But the child is the Mordecai at the gate. He must go for her, so he merely picks up the mail that has come and steps back into the carriage. If she could have dared a little more and gone with him, but Floyd Grandon is the kind of man with whom liberties are not easily taken. And perhaps she has won enough for one day. Sometimes in attempting too much one loses all.
CHAPTER VIII.
For I have given you here a thread of mine own life.—Shakespeare.
Floyd Grandon leans back in the carriage and opens Eugene's letter.
"What idiotic stuff have you in your head? Do you think me a baby in leading-strings, or a fool? You may work at that invention until the day of doom, and have fifty experts, and I'll back Wilmarth against you all. He has been trying it for the last six months, and he's shrewd, long-headed, something of a genius himself, and he says it never can succeed, that is, to make money. I am not in the market for matrimonial speculations, thank you, they are rather too Frenchy and quite too great a risk where the fortune is not sure. To think of tying one's self to a little fool brought up in a convent! No, no, no! There, you have my answer. The whole thing may go to the everlasting smash first!"
Grandon folds it very deliberately and puts it in his pocket. The other notes are not important; he merely glances them over. Will Eugene relent when he receives the second appeal? He is not quite sure. But he has done a brother's full duty, and he is honestly sorry that he has failed.

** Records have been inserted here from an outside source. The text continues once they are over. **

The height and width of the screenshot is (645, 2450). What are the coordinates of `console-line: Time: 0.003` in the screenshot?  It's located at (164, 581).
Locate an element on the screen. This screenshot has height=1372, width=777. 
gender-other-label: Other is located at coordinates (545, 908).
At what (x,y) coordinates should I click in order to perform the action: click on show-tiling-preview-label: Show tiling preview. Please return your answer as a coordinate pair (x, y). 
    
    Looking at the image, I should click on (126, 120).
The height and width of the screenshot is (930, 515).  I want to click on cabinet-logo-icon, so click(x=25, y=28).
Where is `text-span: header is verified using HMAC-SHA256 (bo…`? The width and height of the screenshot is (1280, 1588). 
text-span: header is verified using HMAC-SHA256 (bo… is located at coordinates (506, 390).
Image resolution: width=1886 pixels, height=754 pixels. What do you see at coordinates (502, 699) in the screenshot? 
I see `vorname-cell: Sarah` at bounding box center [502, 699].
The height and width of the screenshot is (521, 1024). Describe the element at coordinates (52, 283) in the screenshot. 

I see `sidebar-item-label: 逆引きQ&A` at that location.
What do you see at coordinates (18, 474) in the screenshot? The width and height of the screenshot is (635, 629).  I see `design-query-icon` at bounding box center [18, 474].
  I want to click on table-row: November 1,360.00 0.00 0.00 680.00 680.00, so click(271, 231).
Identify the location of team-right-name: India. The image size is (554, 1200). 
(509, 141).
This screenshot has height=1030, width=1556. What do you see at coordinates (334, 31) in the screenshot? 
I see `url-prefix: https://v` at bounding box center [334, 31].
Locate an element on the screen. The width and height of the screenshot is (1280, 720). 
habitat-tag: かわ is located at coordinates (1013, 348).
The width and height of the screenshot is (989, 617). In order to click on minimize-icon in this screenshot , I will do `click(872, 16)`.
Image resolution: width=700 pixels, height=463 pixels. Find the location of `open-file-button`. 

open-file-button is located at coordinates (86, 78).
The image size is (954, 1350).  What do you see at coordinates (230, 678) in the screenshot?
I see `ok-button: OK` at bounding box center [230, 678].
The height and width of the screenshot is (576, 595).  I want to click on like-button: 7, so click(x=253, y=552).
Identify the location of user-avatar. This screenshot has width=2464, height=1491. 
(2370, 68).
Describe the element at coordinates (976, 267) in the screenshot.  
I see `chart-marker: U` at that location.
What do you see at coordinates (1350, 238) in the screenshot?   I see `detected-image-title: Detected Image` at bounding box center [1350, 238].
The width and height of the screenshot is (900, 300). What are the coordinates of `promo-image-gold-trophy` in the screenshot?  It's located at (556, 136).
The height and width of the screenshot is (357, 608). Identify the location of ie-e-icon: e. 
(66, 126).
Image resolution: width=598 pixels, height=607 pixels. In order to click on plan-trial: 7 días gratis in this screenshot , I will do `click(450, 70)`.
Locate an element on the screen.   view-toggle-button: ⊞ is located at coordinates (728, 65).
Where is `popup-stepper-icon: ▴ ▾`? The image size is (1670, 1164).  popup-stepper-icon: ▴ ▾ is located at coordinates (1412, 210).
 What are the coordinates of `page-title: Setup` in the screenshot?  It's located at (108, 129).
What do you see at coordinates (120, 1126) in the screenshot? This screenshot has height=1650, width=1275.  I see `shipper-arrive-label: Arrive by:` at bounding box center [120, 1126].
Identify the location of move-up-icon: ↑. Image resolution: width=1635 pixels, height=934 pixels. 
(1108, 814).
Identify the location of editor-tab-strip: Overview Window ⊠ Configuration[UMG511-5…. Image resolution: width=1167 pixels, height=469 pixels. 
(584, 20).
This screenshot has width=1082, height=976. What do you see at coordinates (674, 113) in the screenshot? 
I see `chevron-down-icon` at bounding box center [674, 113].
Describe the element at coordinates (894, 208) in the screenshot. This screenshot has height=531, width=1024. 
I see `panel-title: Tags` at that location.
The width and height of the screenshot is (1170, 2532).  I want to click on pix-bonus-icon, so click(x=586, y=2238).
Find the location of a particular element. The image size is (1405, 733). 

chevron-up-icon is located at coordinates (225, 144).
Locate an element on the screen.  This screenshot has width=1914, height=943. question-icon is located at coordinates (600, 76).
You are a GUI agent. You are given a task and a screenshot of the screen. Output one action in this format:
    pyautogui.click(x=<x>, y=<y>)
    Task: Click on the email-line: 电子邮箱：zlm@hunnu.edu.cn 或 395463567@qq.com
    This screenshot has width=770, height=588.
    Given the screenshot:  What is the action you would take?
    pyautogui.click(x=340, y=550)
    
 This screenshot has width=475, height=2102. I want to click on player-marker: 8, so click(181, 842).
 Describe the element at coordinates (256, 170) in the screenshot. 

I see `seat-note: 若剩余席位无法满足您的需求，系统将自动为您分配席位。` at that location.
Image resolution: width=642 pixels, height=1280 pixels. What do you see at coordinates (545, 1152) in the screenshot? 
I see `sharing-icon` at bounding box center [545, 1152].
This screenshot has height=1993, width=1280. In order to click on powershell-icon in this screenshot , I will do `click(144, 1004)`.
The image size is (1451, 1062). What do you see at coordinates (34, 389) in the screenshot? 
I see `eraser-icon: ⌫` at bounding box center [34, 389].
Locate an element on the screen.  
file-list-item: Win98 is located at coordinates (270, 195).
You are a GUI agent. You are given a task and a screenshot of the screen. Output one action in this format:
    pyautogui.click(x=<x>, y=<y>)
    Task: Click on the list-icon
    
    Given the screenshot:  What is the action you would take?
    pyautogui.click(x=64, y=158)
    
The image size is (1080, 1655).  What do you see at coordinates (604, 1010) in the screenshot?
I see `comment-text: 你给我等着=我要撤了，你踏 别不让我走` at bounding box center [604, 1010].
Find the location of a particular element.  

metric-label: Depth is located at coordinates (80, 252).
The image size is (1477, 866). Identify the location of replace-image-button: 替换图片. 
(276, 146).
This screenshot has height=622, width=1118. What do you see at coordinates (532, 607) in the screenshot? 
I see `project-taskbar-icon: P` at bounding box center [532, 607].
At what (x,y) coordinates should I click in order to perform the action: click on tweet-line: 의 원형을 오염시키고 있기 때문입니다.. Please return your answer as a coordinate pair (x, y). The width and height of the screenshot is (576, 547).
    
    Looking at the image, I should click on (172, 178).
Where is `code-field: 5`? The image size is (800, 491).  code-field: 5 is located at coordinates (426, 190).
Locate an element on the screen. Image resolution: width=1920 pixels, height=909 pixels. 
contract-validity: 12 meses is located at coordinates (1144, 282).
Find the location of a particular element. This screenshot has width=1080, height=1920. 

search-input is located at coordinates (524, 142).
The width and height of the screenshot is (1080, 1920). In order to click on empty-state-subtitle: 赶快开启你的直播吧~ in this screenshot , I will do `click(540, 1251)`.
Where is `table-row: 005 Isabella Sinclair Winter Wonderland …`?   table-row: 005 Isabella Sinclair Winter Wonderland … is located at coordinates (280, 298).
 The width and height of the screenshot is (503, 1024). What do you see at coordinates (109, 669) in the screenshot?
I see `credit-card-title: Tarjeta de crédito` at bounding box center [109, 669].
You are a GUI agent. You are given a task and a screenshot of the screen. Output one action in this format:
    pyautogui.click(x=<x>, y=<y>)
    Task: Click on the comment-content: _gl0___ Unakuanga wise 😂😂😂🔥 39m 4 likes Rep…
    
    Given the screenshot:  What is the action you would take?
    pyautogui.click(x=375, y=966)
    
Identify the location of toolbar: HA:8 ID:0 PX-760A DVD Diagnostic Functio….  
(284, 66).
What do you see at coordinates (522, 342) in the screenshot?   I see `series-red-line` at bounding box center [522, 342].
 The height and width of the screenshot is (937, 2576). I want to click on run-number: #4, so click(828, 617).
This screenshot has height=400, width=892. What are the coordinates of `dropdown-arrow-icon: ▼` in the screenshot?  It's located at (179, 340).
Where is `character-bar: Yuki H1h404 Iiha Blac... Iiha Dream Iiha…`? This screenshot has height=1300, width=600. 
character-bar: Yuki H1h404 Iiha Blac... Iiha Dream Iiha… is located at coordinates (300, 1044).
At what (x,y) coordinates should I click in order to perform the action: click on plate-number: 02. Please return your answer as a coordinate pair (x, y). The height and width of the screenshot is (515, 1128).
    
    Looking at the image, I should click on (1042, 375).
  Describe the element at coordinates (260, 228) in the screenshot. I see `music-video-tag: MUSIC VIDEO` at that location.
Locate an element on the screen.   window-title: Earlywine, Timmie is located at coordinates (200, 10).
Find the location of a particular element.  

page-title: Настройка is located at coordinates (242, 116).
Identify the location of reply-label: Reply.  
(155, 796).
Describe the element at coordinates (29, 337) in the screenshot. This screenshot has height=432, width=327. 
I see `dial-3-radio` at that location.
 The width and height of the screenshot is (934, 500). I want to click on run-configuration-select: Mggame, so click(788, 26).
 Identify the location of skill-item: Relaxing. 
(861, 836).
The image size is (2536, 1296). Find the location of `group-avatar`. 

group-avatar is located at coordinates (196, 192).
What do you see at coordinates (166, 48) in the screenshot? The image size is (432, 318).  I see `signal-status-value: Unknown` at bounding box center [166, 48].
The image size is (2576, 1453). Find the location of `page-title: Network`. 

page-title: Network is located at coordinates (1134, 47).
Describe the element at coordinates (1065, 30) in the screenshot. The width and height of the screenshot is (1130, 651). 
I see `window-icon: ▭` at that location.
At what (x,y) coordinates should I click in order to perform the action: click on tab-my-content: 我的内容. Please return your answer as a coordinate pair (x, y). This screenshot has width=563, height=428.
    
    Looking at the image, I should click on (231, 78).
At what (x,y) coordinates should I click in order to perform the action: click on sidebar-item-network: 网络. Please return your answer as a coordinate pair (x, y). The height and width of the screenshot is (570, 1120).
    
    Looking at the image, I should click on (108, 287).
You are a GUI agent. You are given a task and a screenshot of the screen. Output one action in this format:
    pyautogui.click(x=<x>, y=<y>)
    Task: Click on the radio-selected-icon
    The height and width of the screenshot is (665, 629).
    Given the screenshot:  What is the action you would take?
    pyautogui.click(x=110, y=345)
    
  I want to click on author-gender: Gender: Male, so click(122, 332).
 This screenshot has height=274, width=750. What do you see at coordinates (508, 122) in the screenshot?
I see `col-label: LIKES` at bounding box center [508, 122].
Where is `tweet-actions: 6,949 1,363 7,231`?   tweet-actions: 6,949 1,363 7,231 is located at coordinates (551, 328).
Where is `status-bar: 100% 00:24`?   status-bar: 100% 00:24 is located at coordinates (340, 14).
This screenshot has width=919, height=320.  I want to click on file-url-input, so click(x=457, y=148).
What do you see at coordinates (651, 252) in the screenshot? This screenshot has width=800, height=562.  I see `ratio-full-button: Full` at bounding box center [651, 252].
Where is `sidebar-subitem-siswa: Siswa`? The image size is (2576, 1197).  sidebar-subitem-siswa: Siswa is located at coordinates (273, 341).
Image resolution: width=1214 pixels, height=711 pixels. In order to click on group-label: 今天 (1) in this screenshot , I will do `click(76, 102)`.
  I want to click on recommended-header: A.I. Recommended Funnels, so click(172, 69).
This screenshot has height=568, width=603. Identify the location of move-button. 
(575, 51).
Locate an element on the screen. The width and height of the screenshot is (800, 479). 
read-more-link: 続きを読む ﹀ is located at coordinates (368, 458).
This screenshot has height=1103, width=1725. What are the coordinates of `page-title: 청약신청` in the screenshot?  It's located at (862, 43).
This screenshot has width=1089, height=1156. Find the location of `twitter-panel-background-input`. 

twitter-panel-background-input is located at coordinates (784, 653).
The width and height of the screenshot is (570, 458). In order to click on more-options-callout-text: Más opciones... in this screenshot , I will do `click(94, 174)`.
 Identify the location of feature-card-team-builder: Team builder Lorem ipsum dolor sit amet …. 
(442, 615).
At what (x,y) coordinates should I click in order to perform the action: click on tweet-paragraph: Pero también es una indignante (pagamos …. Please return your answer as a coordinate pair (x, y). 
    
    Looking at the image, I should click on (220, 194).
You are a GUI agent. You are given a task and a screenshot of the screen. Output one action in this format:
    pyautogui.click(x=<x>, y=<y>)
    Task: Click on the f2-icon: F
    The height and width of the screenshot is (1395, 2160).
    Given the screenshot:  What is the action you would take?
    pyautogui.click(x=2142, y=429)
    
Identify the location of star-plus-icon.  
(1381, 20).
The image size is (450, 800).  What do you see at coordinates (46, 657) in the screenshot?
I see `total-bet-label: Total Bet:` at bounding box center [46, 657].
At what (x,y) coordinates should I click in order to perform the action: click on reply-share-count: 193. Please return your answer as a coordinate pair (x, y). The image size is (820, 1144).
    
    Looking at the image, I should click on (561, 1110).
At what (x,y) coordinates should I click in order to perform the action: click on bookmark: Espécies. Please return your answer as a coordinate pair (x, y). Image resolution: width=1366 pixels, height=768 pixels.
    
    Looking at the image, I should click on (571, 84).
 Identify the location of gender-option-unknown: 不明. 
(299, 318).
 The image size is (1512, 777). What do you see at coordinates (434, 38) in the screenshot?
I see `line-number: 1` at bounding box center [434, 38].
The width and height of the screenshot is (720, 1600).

Coming round the walk he sees Cecil in the hammock, and Violet is telling her a fairy story. The doll lies on her arm, and her eyes are half closed. It is such a lovely picture of content, home happiness, that he hates to break in upon it.
"Oh, here is your papa!" cries Violet, who seems to have felt the approach rather than seen it.
"O papa!" There is a long, delightsome kiss, then Cecil sits up straight, her face full of momentous import. "Papa," she says, "why can't we come here to live? I like it so much better than at grandmamma's house. Miss Violet tells prettier stories than Jane, and Denise is so good to me. She made me a little pie."